April 18, 1994 12:00 PM

MIDWAY THROUGH AN INTERVIEW IN the living room of her three-bedroom, hacienda-style home in the Hollywood Hills, Katey Sagal is remembering her mother, Sara, a singer and songwriter from whom she learned to love music—and who died of heart disease when Katey was just 19. Suddenly, Sagal’s mind seems to wander. “Can we just stop this for one second?” she says softly, looking longingly out to her bougainvillea-shaded courtyard. “Where’s Jack?” Moments later, her husband of four months, country-music drummer Jack White, saunters in. “Did you need me?” he asks. Only then is Sagal—armed again with her trademark loopy smile—ready to continue.

Despite the stardom that is her reward for playing raunchy Peg Bundy on Fox’s sitcom hit Married…with Children, Sagal, 38, occasionally needs some gentle reassurance. In 1981, six years after her mother’s death, her father, TV director Boris Sagal, died at 58 when he was decapitated by a helicopter blade during the filming of the miniseries World War III. The tragedy catapulted Katey, then an up-and-coming actress and singer, into drug use. In 1990, when she emerged from that hell, Sagal, by then ensconced on Married and living with White, suffered a miscarriage. A year later came a second, well-publicized pregnancy, followed by the devastating stillbirth of a girl that she and White had already named Ruby.
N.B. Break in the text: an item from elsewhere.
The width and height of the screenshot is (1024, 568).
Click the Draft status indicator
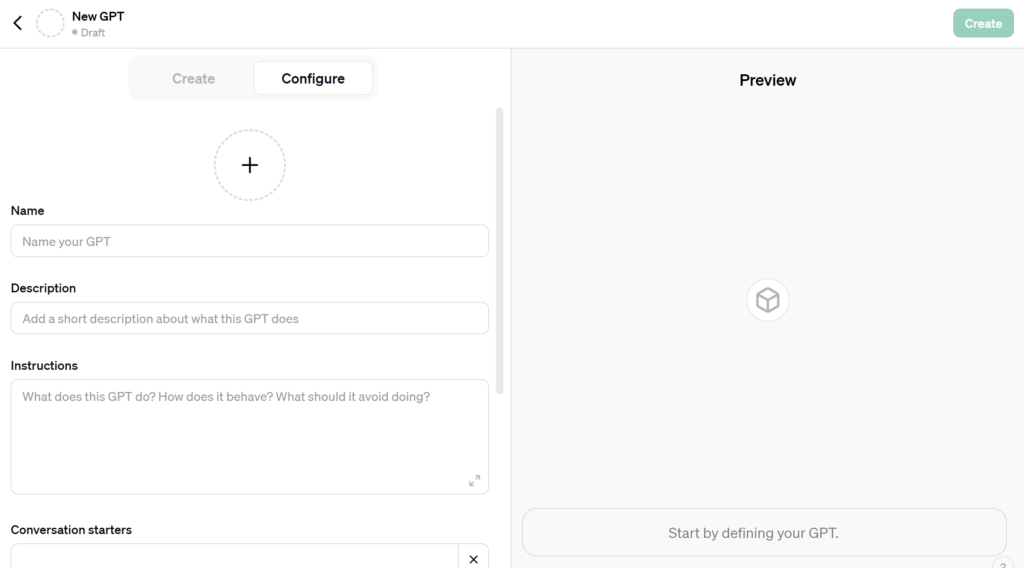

Over time, Sagal has come to accept her wrenching losses. “I wanted to believe, for some reason, that [the stillbirth] was my fault,” she says. “I had to accept the fact that sometimes things happen that are out of our hands.” But now, at long last, that includes some good things. Foremost, Sagal is again pregnant; the baby is due in August. Katey is “just glowing,” says her sister Jean, 29, who costarred with her twin, Liz, on NBC’s 1984 sitcom Double Trouble. “She’s the happiest I’ve ever seen her.”

As if to underscore that happiness, this month Sagal is also delivering her first solo rhythm-and-blues album, titled, confidently, All Is Well. “The album came to me at just the right time,” she says. “I was able to put a lot of what had just gone on into it. I was able to channel the hurt.”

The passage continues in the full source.